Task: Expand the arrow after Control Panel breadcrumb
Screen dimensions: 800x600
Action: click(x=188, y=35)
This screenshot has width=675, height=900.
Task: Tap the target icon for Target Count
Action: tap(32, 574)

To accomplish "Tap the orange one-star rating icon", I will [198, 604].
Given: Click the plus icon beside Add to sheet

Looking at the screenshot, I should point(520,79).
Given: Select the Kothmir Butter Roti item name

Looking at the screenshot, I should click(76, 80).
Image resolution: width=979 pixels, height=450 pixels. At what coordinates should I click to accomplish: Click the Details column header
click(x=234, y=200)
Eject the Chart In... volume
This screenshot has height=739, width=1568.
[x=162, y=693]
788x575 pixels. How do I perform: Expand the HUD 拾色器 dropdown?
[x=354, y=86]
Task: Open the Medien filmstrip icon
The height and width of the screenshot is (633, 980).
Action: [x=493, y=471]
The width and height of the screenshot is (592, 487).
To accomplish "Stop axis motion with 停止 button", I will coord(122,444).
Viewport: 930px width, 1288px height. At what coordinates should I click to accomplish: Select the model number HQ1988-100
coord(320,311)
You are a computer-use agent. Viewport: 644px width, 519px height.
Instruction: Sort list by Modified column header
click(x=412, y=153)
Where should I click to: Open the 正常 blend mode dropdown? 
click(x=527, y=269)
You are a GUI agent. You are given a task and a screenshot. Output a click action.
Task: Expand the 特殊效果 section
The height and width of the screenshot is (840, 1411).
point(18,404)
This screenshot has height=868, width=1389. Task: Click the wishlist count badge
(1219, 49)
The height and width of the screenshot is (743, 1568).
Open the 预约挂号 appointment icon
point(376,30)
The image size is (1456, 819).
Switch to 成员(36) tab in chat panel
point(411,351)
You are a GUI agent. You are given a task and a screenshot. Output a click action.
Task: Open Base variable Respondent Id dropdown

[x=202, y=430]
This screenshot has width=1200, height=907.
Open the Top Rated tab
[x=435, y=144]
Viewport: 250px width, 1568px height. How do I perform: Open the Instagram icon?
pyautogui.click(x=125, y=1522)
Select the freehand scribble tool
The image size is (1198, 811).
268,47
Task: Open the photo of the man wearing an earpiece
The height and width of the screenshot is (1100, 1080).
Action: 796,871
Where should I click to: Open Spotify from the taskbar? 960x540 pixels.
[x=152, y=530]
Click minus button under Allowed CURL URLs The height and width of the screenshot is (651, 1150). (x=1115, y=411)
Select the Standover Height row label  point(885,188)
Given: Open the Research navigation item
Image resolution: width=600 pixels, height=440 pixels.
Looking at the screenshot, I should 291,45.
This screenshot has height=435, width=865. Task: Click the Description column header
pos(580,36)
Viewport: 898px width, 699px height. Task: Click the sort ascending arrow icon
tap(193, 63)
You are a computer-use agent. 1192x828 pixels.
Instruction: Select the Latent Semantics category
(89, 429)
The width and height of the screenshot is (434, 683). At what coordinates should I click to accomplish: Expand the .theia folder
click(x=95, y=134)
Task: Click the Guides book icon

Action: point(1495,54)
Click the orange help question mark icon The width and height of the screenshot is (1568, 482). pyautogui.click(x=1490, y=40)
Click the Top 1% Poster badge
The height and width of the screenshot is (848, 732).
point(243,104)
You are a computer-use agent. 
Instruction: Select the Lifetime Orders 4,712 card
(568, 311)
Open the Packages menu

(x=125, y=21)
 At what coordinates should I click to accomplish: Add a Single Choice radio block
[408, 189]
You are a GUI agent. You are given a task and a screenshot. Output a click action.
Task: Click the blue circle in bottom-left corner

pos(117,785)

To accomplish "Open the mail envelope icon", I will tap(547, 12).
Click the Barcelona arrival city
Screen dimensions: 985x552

#####

What you need to do: Write out, word for word, all lines from the line that holds "Viewport: 898px width, 699px" through the last line of the listing, with both end lines kept.

Answer to this task:
Viewport: 898px width, 699px height. Task: Click the sort ascending arrow icon
tap(193, 63)
You are a computer-use agent. 1192x828 pixels.
Instruction: Select the Latent Semantics category
(89, 429)
The width and height of the screenshot is (434, 683). At what coordinates should I click to accomplish: Expand the .theia folder
click(x=95, y=134)
Task: Click the Guides book icon

Action: point(1495,54)
Click the orange help question mark icon The width and height of the screenshot is (1568, 482). pyautogui.click(x=1490, y=40)
Click the Top 1% Poster badge
The height and width of the screenshot is (848, 732).
point(243,104)
You are a computer-use agent. 
Instruction: Select the Lifetime Orders 4,712 card
(568, 311)
Open the Packages menu

(x=125, y=21)
 At what coordinates should I click to accomplish: Add a Single Choice radio block
[408, 189]
You are a GUI agent. You are given a task and a screenshot. Output a click action.
Task: Click the blue circle in bottom-left corner

pos(117,785)

To accomplish "Open the mail envelope icon", I will tap(547, 12).
Click the Barcelona arrival city
Screen dimensions: 985x552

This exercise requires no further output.